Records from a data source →
============================================================

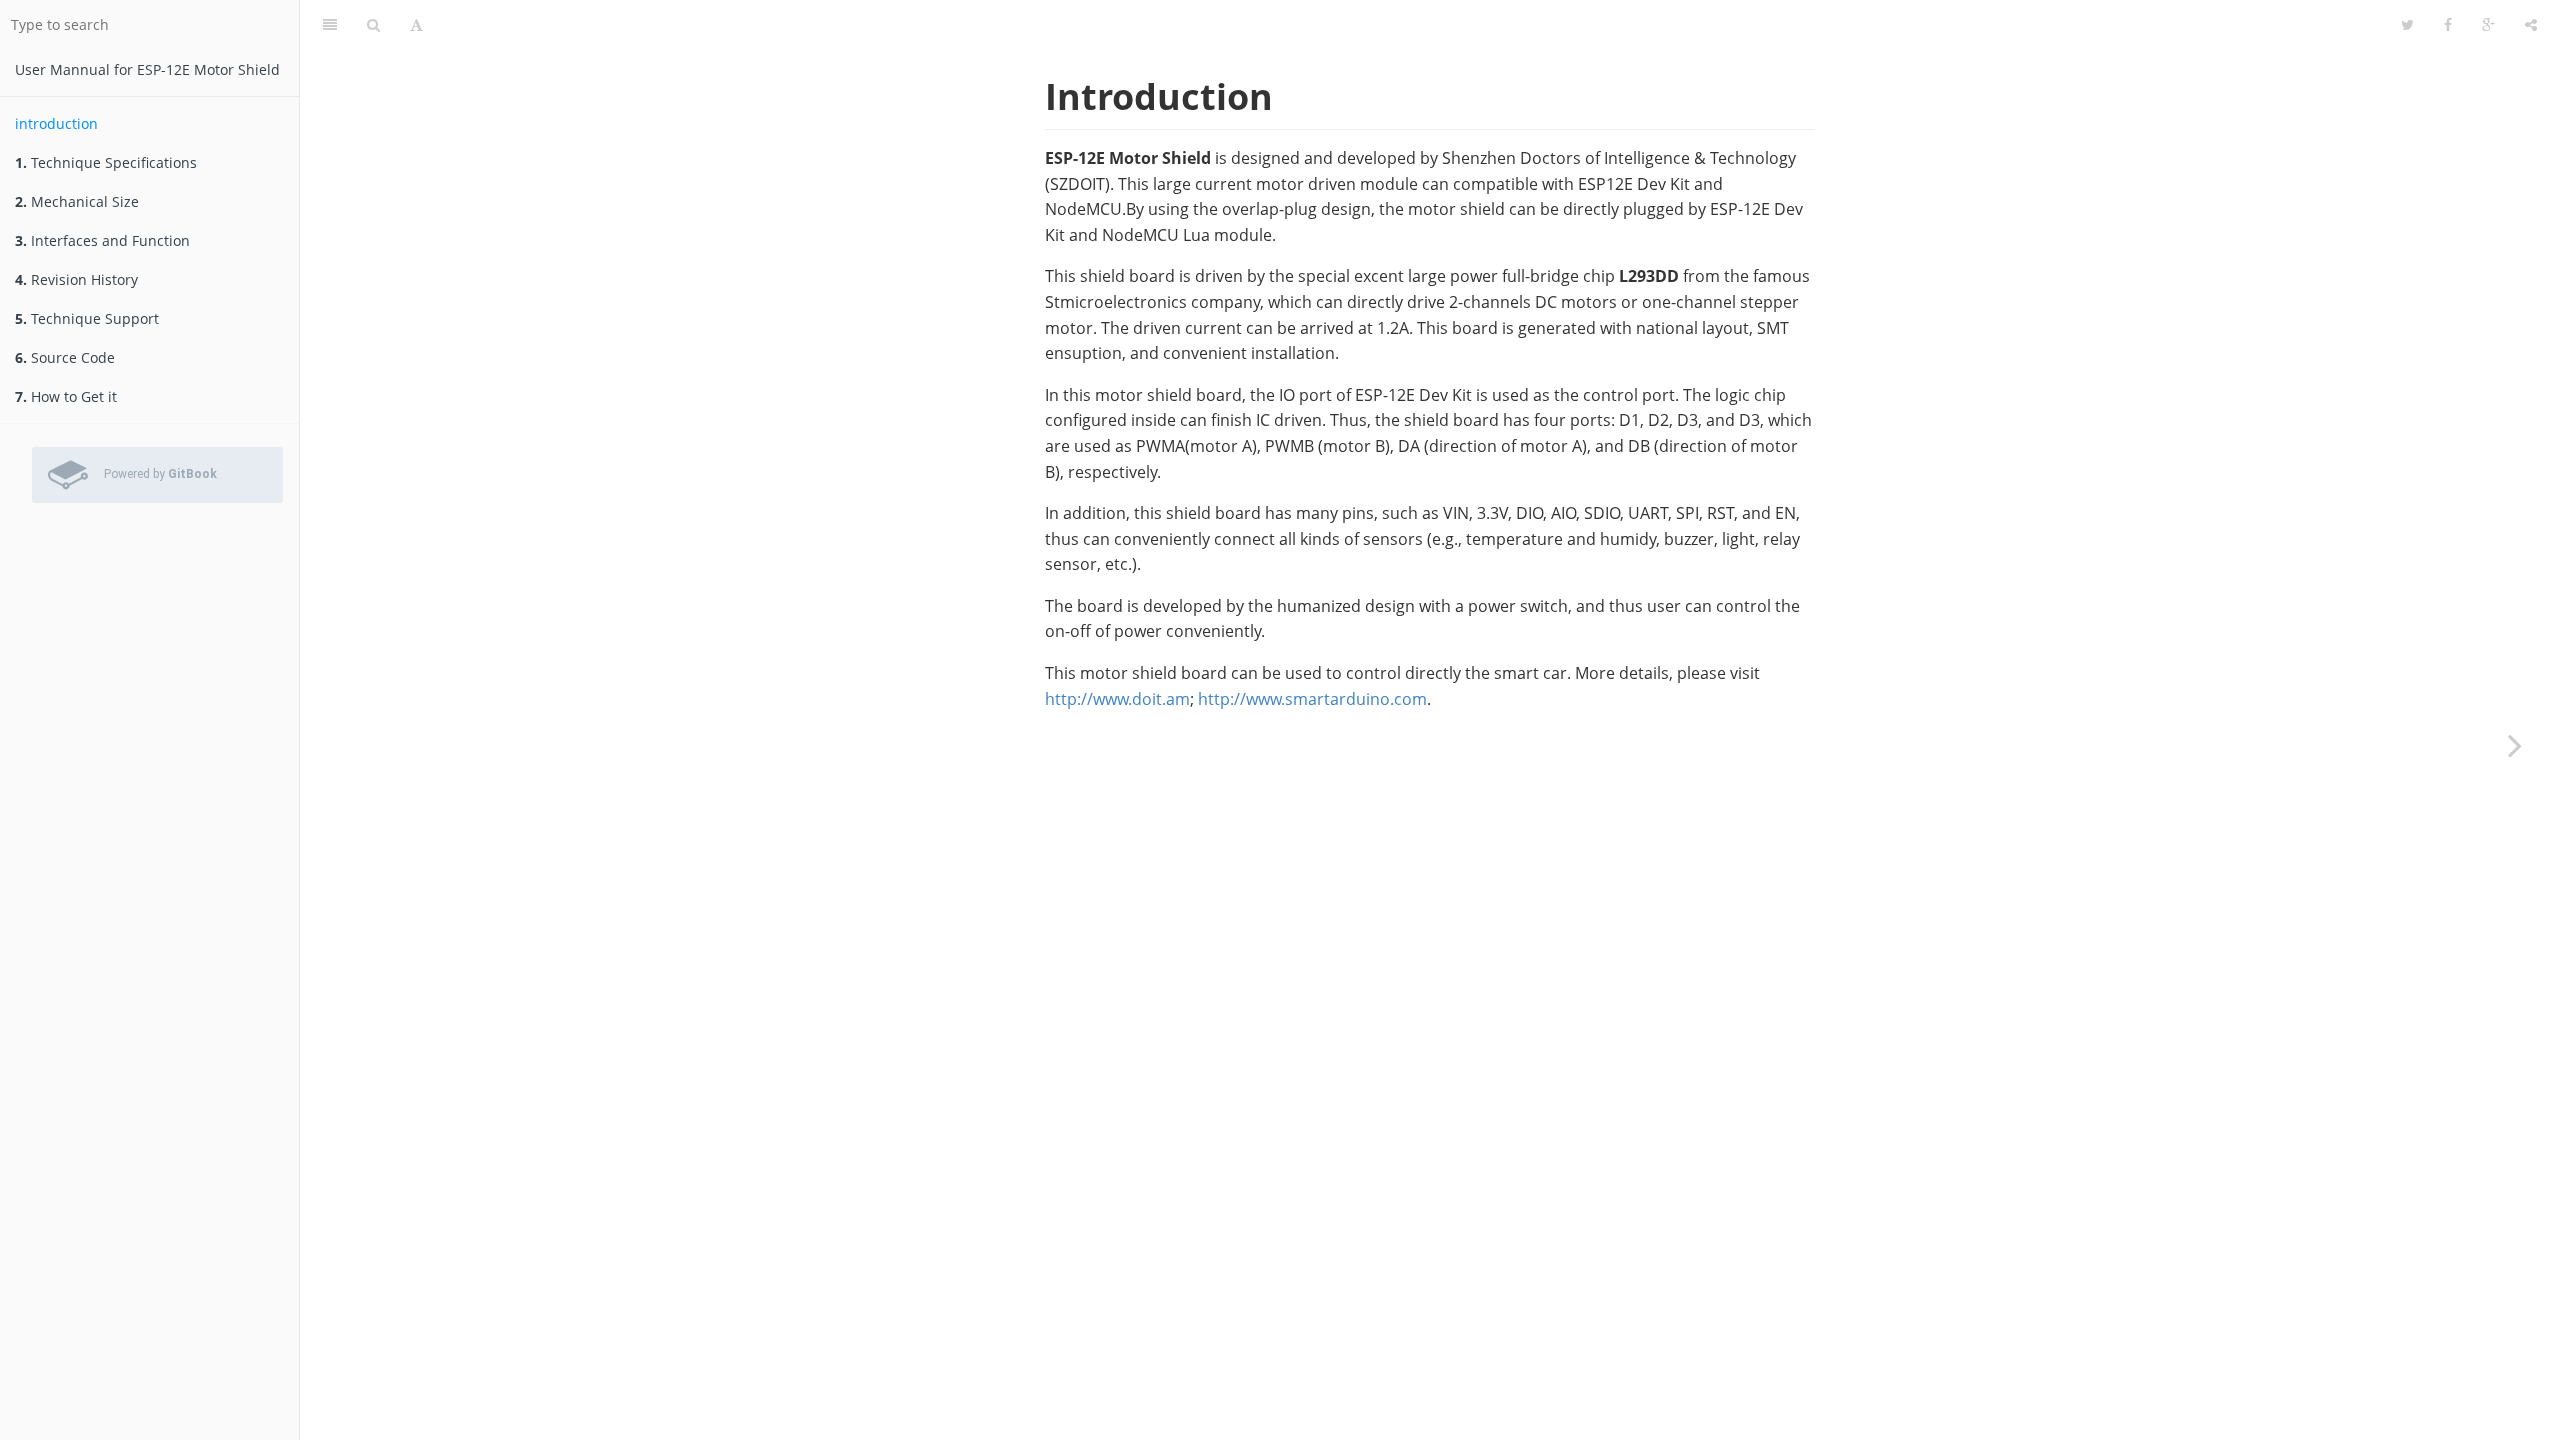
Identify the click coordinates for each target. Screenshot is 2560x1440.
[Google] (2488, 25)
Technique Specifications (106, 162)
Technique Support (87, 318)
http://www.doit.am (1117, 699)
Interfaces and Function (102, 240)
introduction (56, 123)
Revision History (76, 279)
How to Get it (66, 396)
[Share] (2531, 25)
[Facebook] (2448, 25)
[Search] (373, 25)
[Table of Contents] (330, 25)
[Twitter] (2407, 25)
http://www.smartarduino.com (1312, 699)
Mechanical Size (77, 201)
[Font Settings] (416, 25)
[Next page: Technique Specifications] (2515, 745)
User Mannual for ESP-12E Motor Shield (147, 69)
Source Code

============================================================

Aim of the task → Your answer should be the lines from the one containing "http://www.doit.am (1117, 699)" to the end of the entries above, restated exactly and alone.

Response area →
http://www.doit.am (1117, 699)
Interfaces and Function (102, 240)
introduction (56, 123)
Revision History (76, 279)
How to Get it (66, 396)
[Share] (2531, 25)
[Facebook] (2448, 25)
[Search] (373, 25)
[Table of Contents] (330, 25)
[Twitter] (2407, 25)
http://www.smartarduino.com (1312, 699)
Mechanical Size (77, 201)
[Font Settings] (416, 25)
[Next page: Technique Specifications] (2515, 745)
User Mannual for ESP-12E Motor Shield (147, 69)
Source Code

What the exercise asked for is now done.